Helping Athletes Overcome Injury With Keith Embray

Former NFL Defensive Lineman and current assistant athletics director at the University of Pennsylvania State Keith Embray shares his journey to the football field and the physical therapists that helped along the way.

When you’re one of over 300,000 people trying out for a job that only 3,000 people in the world get, it can be difficult to persevere. But, even after early rejection, Keith Embray kept going until he landed a spot on an NFL roster. 

Embray brings this perseverance to every situation — including the multiple times on the football field when he got injured. He persisted through ligament tears, fractures and concussions until one injury ended his football career.

“My career ended on a practice field,” Embray shared, “doing something I had done a thousand times before, on a pass-rush drill.”

Embray now oversees the student athlete welfare and development program at the Pennsylvania State University, where he encourages college athletes to not only value their bodies, but to view themselves as more than just athletes.

In this episode of Powering Health and Wellness with RPM Rehab, Embray takes us on his personal journey to becoming a professional football player and the role physical therapists and mentors played in getting him there.
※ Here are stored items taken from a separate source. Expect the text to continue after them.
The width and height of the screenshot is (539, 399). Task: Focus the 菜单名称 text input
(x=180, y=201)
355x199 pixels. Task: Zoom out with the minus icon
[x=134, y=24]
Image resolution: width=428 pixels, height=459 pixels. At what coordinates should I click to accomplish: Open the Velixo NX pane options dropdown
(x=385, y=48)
The connection between athletes and physical therapists

In a sport as physical as football, NFL athletes often cross paths with physical therapists. Embray was no exception — and he was grateful for every single one he encountered during his career.

In high school and college, Embray was lucky enough to not sustain any  injuries serious enough to keep him off the field. But once he entered into the world of professional football that all changed.
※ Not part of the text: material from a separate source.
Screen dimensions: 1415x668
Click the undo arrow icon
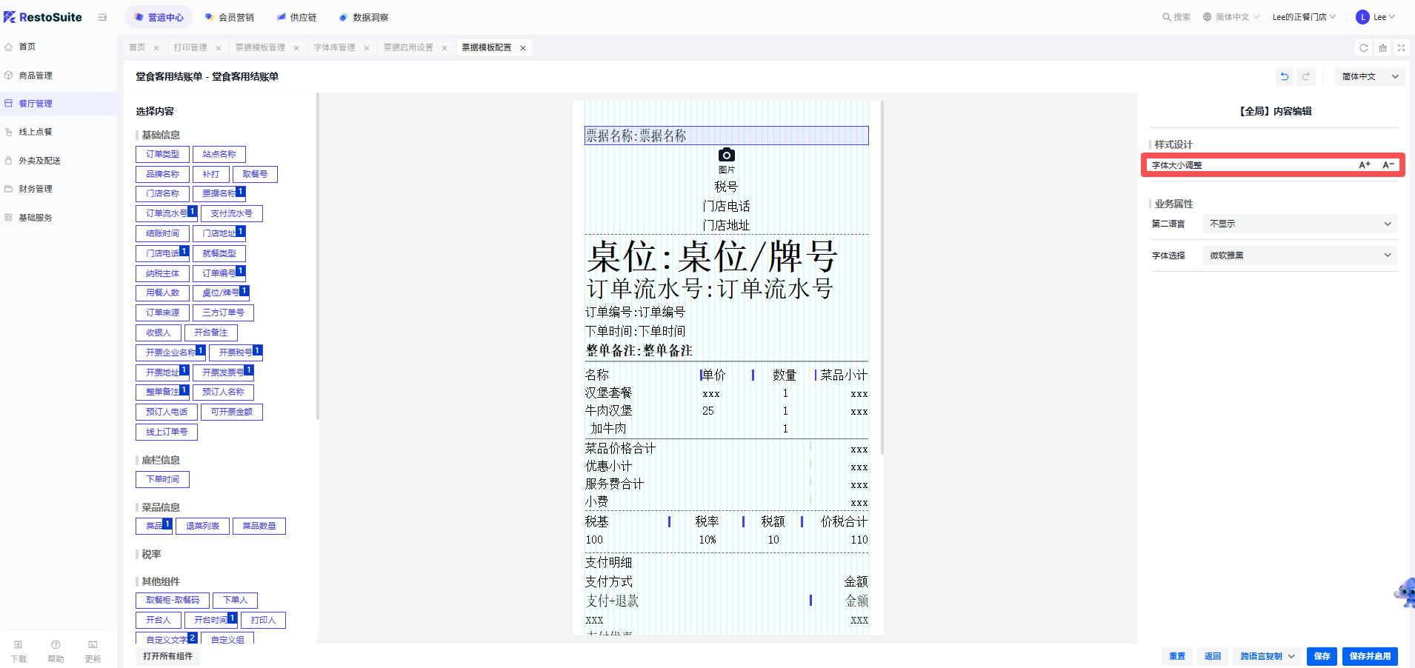click(1285, 76)
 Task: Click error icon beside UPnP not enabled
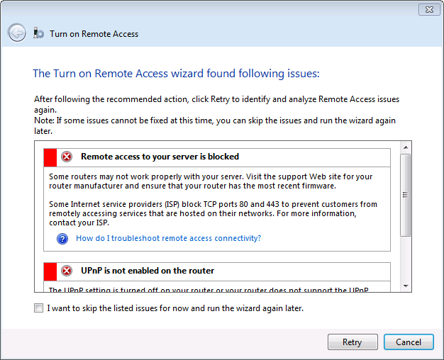click(x=67, y=271)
“One of the things that hurt the most was when I fractured one of my fingers,” said Embray. “I’ve torn my quad, my hamstring, my pec. Stuff that just hurt but you could play with it.” 

He was able to keep playing thanks to physical therapists and trainers, like Bill Bean,who coached him through injury and led him through recovery. After countless times spent with a physical therapist, Embray understands the impact they can have on an athlete’s life.

“People would say ‘Man, how do you keep getting cut and keep coming back?’” he recalled. “I had to learn mentally how to deal with that. These folks, these athletic trainers, these physical therapists, people just don’t realize the impact they have on these young people’s lives who are athletes.”

Embray was the persevering player he was thanks, in part, to all of the physical therapists that helped him to be confident enough to step back on the field following injuries. He encourages all of his student athletes to forge tight-knit relationships with their physical therapists and trainers. 

“They don’t need anything from you, but you need everything from them,” Embray explained. “People that go into athletic training or physical therapy, it’s because they want people to feel good not only physically, but mentally about themselves. There’s so much of that confidence thing to build into athletes.”

More than an athlete

In Embray’s new role guiding young athletes, he makes one message very clear: you are more than just an athlete. 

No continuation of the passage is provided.